Champagne appellation


Appellation d'Origine Controlée (AOC)

The AOC designation links a product with its geographical origin and makes it subject to rules of production and manufacturing. It expresses the close link between a product and its terroir, coupled with the decisive and enduring impact of human savoir-faire.

Realizing the potential of a geographical area

AOC regulations go far beyond the question of geographical delimitation itself. They encompass all aspects of the production process, based on principles upheld by the INAO and relating to terroir in the largest sense. These regulations embrace all of the features that characterize an AOC product – geography, pedology, climate, technique and human in-put.

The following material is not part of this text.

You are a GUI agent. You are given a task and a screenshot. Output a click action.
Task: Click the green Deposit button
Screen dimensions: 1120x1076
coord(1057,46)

An enforceable set of rules and regulations

AOC regulations also specify the production conditions that define the product in question, covering: 

  • planting
  • viticultural practices 
  • pressing
  • pressing
  • the winemaking process from start to finish
  • labelling and packaging

Champagne: a tightly regulated AOC

Main rules of the Champagne AOC:

  • Strict delimitation
  • Approved grape varieties: Chardonnay, Pinot Noir, Pinot Meunier, Pinot Blanc, Pinot Gris, Arbane, Petit Meslier
  • Method of pruning: Royat, Chablis, Guyot, Vallée de la Marne
  • Maximum permitted yields per hectare
  • Maximum permitted press yield
  • Minimum potential alcohol content of newly harvested grapes
  • Secondary fermentation in the bottle, and minimum periods of maturation on lees: 15 months for non-vintage Champagne and three years for vintage Champagne.

These rules are constantly revised and updated

New quality-improvement measures include the following:

  • 1978 : Regulations governing the training and pruning of vines, their height, spacing and planting density. The aim is optimize fruit quality through high-density (8,000 plants per hectare) low-yield vineyards
  • 1984 :Rules forbidding the bottling of wines until the second day of January following the harvest
  • 1991 : Mandatory approval for all press centres
  • 1993 : Press yields set at 102 litres of must per 160kg grapes (up from 150 kilos)

Strengths of AOC (INAO Congress)

“An AOC area is born of an alliance between the natural environment and human ingenuity. From that alliance comes an AOC product with unique, inimitable characteristics. A product so different that it complements rather than competes with other products, possessing a particular identity that adds further value.”